No simulation could ever look like that. No, not even if you used Flight Environment, which isn't supposed to work so well with Misty Fjords, but looks pretty darned good when you install update two and will look even better with update three - but it could never produce a scene as wonderful as the one we are looking at now, because even when the world is being bad, it can be so beautiful. Just a shame it can also be so tough on you if you make a mistake, like that time you went to sleep and woke up looking at a mountain. One more reason to love the Beaver - you still have the twigs that you pulled out of the starboard nav light fixing, or at least, from where the fixing had once been before it chopped a larch in half as you rolled level. You heard that a company called Aerosoft sell a simulation of a Beaver that looks just like the one you are flying now, except it has ski, wheeled, float and tundra-tired versions as well and no less than forty two paint schemes. Some guy told you at dinner that he had found this group who called themselves Misty Moorings and they flew planes that looked just like yours and they had their own website and people were adding all kinds of freeware scenery to it, based on stuff you could find, or might find, in Misty Fjords.

You had heard that the original scenery in Flight Simulator of the area was thought to be pretty good, but this guy said that that was until the Misty Fjords scenery came along, it was a little expensive, but worth every penny and he should know, because he had been dreaming about someone doing something as good in the area for nearly half a decade and you said I'll be damned.

He told you that lakes and rivers could be made to freeze in winter and you just laughed out loud. In a simulator? you said. In a flight simulator, you can freeze the lakes? Well, there's a thing, huh?

Next thing you'll be telling me that the streams look real in winter and the trees too.

No kidding ? Bet they got ships that sail around as well, cruise liners and fishing boats?

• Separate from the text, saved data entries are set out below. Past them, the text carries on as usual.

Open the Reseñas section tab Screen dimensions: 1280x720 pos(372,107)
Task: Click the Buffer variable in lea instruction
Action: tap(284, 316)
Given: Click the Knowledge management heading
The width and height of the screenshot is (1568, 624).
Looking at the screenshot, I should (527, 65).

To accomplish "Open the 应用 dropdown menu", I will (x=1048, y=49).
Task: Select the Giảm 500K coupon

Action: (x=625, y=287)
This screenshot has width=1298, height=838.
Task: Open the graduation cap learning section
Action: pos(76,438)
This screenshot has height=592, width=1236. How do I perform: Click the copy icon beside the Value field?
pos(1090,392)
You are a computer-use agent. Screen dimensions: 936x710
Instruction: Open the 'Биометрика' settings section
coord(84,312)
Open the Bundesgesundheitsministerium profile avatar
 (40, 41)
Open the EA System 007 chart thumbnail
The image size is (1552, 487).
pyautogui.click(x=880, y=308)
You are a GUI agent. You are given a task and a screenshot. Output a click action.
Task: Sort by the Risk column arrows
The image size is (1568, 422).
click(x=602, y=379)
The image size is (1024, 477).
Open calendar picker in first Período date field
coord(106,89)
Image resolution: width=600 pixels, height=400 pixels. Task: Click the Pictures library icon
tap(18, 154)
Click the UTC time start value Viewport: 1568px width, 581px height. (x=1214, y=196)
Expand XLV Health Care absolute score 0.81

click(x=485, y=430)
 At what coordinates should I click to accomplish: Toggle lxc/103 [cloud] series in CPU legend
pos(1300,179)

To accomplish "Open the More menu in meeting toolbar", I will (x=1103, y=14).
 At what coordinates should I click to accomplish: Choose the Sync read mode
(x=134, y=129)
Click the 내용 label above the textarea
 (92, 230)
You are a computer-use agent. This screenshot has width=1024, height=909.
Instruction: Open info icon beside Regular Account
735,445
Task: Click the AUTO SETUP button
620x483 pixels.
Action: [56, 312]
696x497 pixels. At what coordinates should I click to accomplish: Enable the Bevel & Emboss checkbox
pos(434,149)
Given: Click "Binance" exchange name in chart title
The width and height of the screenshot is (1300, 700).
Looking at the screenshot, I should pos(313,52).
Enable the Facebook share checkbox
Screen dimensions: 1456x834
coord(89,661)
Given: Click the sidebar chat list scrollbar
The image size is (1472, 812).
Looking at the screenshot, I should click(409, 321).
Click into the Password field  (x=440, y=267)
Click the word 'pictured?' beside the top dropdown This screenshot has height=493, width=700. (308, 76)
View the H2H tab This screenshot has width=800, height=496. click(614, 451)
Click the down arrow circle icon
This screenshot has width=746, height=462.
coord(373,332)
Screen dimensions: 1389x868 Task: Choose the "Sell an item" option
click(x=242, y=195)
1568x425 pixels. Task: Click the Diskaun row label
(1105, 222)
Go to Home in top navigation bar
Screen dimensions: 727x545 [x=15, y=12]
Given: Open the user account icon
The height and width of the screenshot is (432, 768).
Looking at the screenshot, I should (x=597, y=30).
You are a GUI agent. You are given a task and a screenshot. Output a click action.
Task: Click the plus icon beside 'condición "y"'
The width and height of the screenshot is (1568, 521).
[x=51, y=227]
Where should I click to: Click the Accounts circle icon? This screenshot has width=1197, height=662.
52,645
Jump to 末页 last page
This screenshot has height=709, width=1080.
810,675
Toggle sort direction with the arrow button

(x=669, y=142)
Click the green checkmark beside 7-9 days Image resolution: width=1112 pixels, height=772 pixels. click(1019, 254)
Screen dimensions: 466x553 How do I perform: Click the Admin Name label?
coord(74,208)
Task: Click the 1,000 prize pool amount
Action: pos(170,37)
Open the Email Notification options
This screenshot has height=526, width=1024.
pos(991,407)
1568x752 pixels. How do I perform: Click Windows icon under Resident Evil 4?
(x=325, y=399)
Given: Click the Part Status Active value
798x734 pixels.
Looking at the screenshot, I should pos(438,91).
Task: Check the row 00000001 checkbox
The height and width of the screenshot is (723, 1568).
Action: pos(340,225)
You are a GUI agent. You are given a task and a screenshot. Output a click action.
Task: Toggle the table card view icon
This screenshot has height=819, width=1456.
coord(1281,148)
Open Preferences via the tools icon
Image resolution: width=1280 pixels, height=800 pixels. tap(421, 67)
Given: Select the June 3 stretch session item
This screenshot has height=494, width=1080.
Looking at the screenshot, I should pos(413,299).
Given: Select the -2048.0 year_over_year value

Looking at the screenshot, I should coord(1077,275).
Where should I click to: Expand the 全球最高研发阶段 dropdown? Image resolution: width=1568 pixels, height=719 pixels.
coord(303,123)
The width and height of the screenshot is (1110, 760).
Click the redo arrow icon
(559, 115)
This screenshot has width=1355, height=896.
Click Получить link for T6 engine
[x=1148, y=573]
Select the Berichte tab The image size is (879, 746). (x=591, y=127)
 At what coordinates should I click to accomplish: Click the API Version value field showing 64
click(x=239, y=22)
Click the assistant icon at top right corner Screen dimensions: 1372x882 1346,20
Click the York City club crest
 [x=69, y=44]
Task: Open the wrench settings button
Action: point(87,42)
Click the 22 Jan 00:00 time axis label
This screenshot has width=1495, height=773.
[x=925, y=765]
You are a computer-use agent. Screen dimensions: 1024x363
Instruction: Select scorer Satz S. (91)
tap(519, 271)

They have those too? Well, unless you had told me I wouldn't have believed such a thing was possible. There I go hauling fishermen and hunters into places no aircraft should be put all day long and you are telling me that there are virtual bush pilots who come home and do the same thing to wind down after work? Man, you have to be putting me on.

A virtual crash hurts less. You still sweat when you think how close that mountain was when you hauled the stick onto your left hip and felt the plane shudder its way along the brink of a stall with every rivet complaining. Every now and again when you get the feeling you know something about flying you go back and look at that place and imagine how it would look with a big scar up there on the mountainside where some fool crashed a plane in nearly broad daylight.

You throw one of those old photos another pilot once took of your plane near Ketchikan and you tell him, okay, I bet it doesn't look like that.

And he looks at you straight and he drains his whisky and he says, yes sir, I can promise you that it does look just like that. Furthermore, when you fly out of the airport, you can see speedboats and cruiseships moving on the water and the buoys have lights on them - it even has all the glaciers and the snow persists at higher elevations right through most of the year just like it does in real life.

Which seems incredible. You reply, you are telling me that I can get a simulation of my plane for a lousy $24.00 and a scenery for $48.00 that looks as good as that and people aren't rushing out to buy the combination?

To which he says well, it seems to be doing okay, considering there aren't that many Flight Simulator addons that have their own fan club.

They gotta be a real bunch of long hairs and layabouts, right?

No, no, he says, there are some extremely credible people involved, the likes of Bill Womack, Mark Smith, Bill Dick, Bob Lagendorfer, Mitsuya Hamaguchi, Leon Louis and Don Moser, so it looks to be on a total roll. One of Womack's sceneries is actually included in the installation, a place called Antelope Trail Ranch and there are seventeen US Forest Service cabins too. You get all the radio masts and other antennae, five airfields and twenty one seaplane bases to visit.

Sounds kind of neat. It er... must demand a reasonably powerful computer to run it then?

Yeah, he says, you really need at least a 1.8 Ghz system with a good graphics card and if you run with the kind of cloud you can see in the shots, you may need an even faster system as it can challenge a 3 Gig machine.

Must be all that sophisticated mesh. Is that a yacht I can see down there? you ask.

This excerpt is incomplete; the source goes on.